=== Begin Enclosure ===

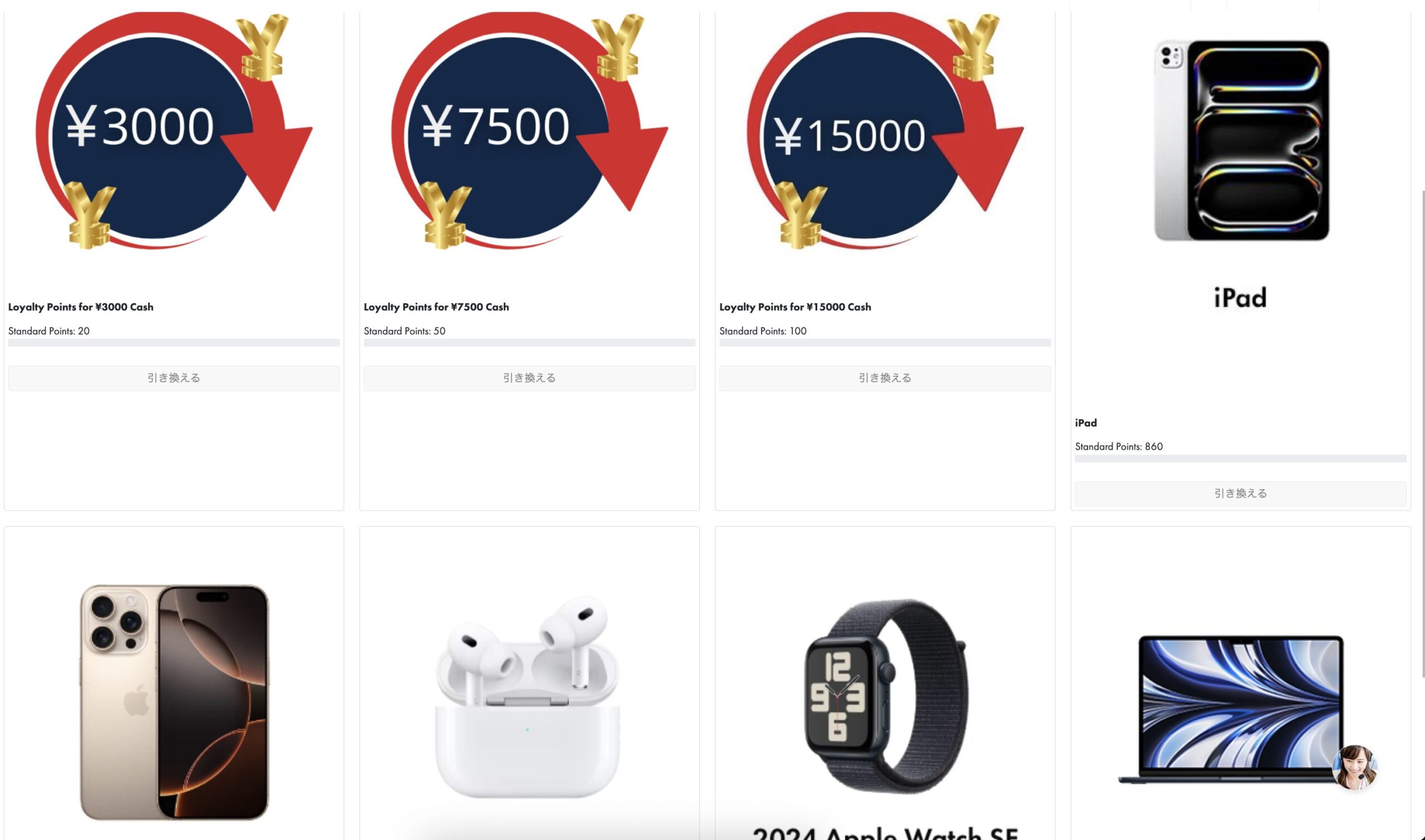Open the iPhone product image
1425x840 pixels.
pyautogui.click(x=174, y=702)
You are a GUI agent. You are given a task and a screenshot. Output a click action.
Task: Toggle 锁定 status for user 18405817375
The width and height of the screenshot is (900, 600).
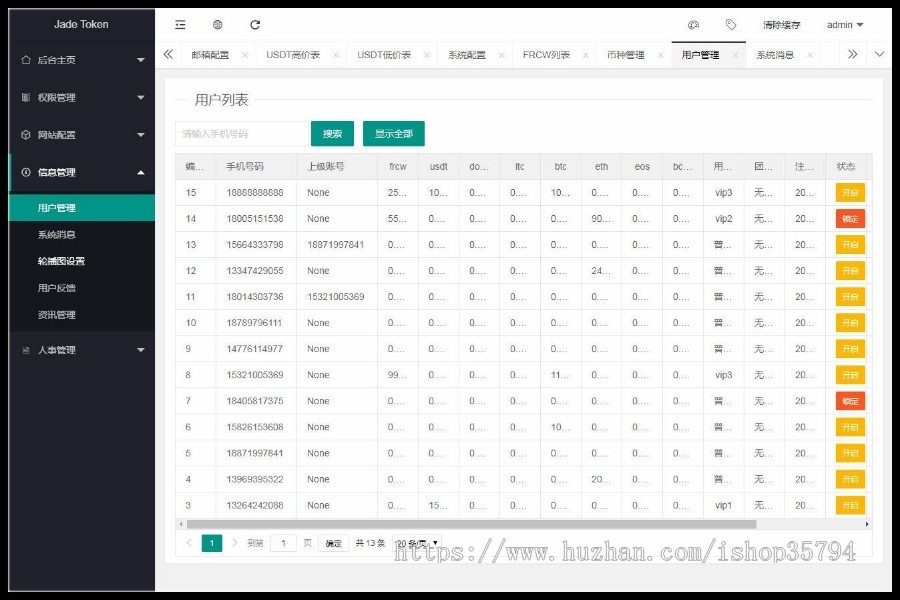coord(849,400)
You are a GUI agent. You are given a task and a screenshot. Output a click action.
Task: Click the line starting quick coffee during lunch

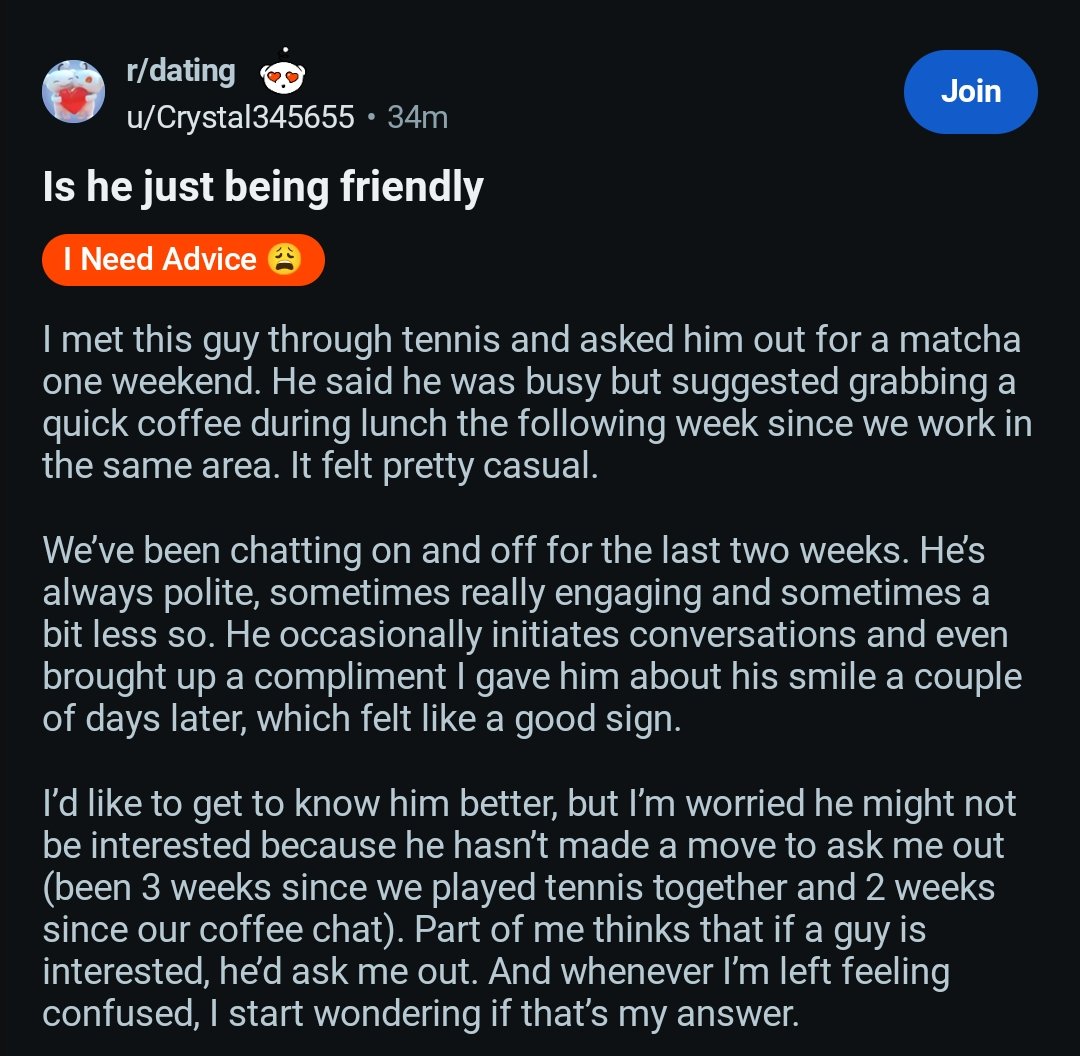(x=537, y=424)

=== End Enclosure ===

» **What to produce**:
What you return should be the exact lines from the one containing "Task: Click the" through the end of the listing above, both included, minus any pictures.

» **Your response**:
Task: Click the line starting quick coffee during lunch

(x=537, y=424)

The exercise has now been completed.